We stay up late, sleep until we absolutely MUST get up, and our feet hit the ground and head to the kitchen or shower before we’ve thought two seconds about our lives, our humanity, our time.  The phone screen lights up, t.v. comes on. We enter our automobiles in a rush. The radio squeezes out our space on the way to work and once we arrive, things to do and things to avoid fill our minds all day.  After work we repeat the steps in reverse: from work to car, more radio, another podcast, more t.v. more internet, less identity. In diving into what the world offers, we lose ourselves. Between commercials we’ve become a people without personhood.   We are told what is good, what to be outraged at and that if we are not outraged we are not paying attention. Pressed to present a sharable and inspiring social media personality, we become a bit more dishonest in ways that we are completely oblivious to.  I haven’t even mentioned the pressure parents feel to be good examples to their children and all the internal dialogue that goes along with that. Echos from parents or teachers form a vaporous net that entangles any progress as we strive to climb or to grow into ourselves.  A pinched expression or cold word stays with us seemingly forever. SO. MANY. VOICES.

Have you ever turned off the television in an otherwise quiet house and then just sat there?  If you haven’t, you should. Something special happens. It’s like you come to your senses! Your mind, able to breathe again, expands like lungs taking a deep breath, like a fist unclenching, like a thirsty person finding water. Clarity returns.  Reflection. While this glorious feeling blooms, and old friend knocks at the door. You rise and open up to see yourself, remembering that you are a person with life and time, not just an image formed on a puddle’s surface or a digital presence. You are reminded of just how precious your life is.

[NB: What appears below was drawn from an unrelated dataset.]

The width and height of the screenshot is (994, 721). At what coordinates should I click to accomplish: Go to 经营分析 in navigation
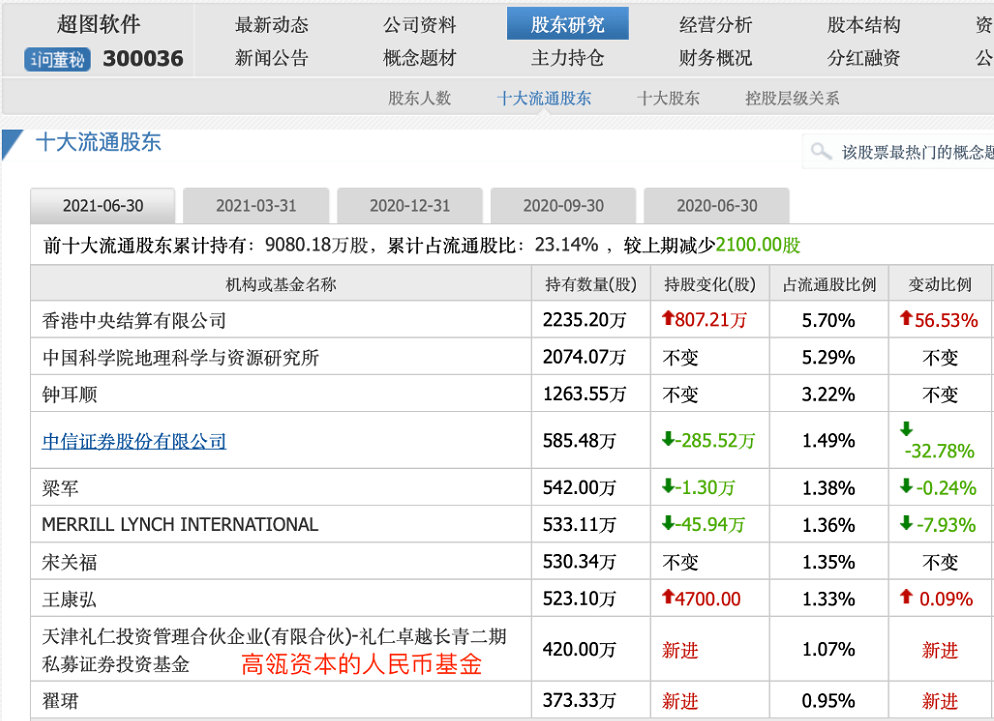tap(715, 25)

This is when you begin again, when you can hear the voice inside.  It wants to speak, but it speaks softly so we must listen for it. To make that possible, unnecessary noise must go.  Today. Now.

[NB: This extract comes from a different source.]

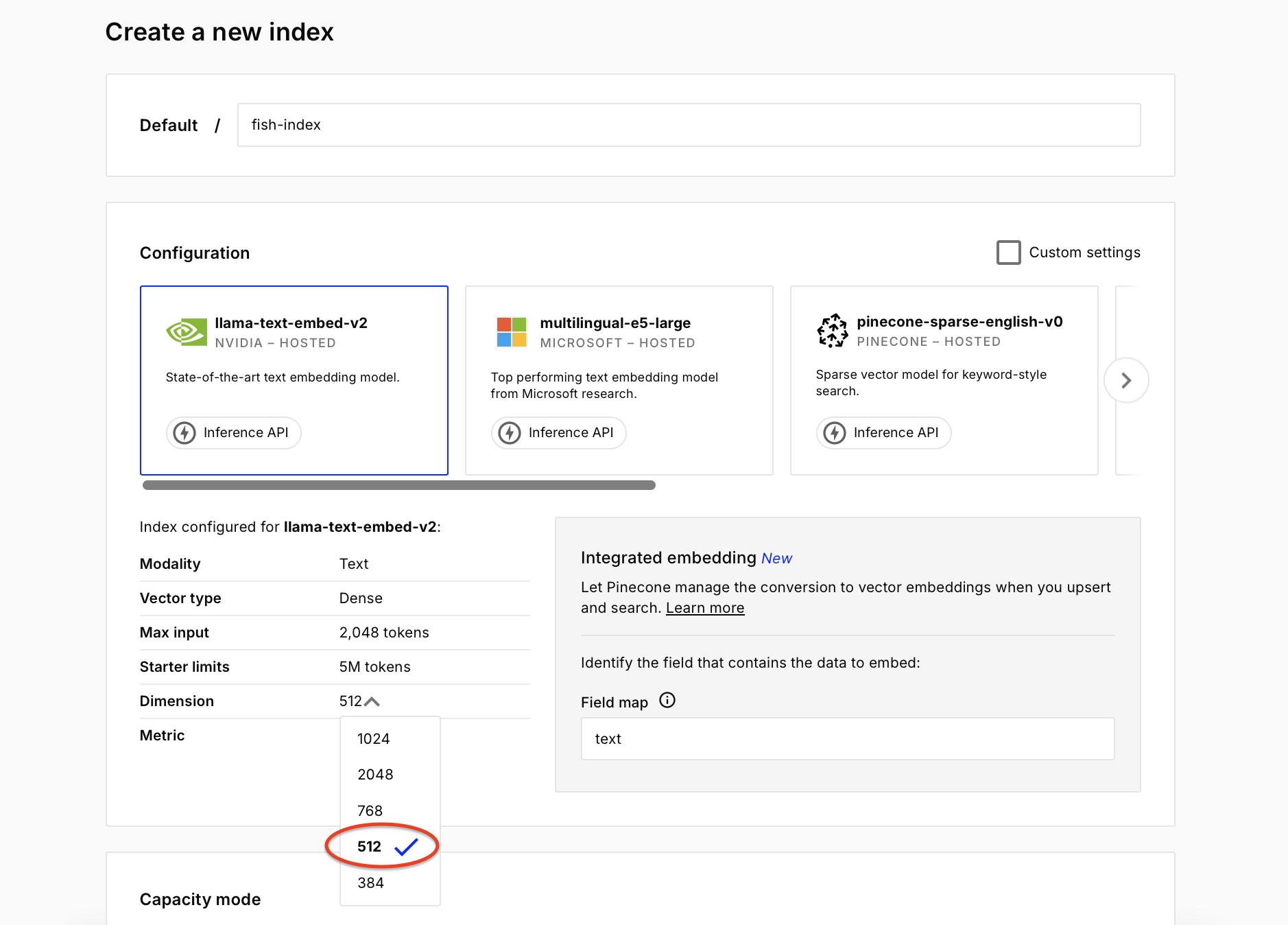Choose 2048 from the dimension list
Image resolution: width=1288 pixels, height=925 pixels.
coord(375,775)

Getting to where we can hear again is hard to do.  Well, it is as hard as we make it. It is also worth all the effort (quitting television, radio on the commute, and media focus sounds easy, doesn’t it?).  It is, after all, the only way to be ourselves and not who others want or wanted us to be. It is a first step to freedom Grassy and wild, but good.

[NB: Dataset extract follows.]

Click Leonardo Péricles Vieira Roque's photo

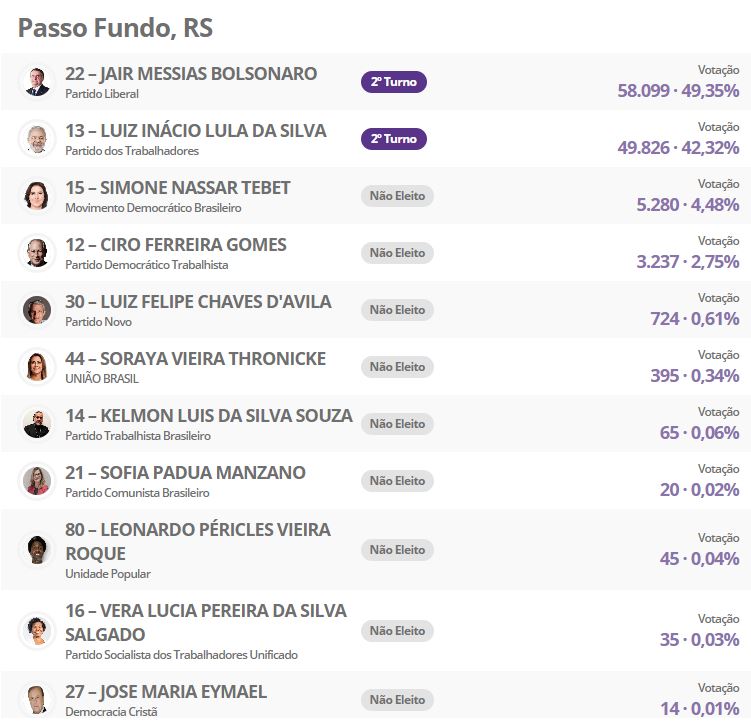(x=37, y=550)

7a - It is not easy to follow that voice.

Darrell Scott and Tim O'Brien have a song called "More Love" where they sing, 

"We're afraid to be idle, so we fill up the days.  We run on the treadmill, keep wasting away until there's no time for talking about trouble in mind and the doors are all closed between  your heart and mine."


It seems like we will do anything  to avoid being real with ourselves, so beginning to converse with our Innerman is scary, difficult work.


At first, its voice may be mistaken as your own, but the truth is that we are so closely connected that is seems like there is a single voice.  An alien witnessing an embrace may be surprised to see that they are seeing two creatures, not one. So it is with us. At first what we hear is ourselves going through task lists or replaying conversations with only faint, occasional sounds of another one speaking, like a light dimming a cracked doorway when someone passes.  As we continue down the grassy path, pursuing this other, this inner quiet, it becomes clearer that we, in solitude, are not alone. Another journey has unknowingly begun. 


Like the one who suddenly realizes that they are not alone in the forest, a startling uncertainty may take hold.  Who is this Other we sense behind trees? How long have they been there? Are they dangerous? Indeed, if we love our old habits and thoughts, they are dangerous.  You have started changing into another, stronger version of yourself. The one that can be alone with their own thoughts for a while without reaching for distractions will notice a kind of violence creep in - a violence toward the flabby, lazy, dull parts of their being. 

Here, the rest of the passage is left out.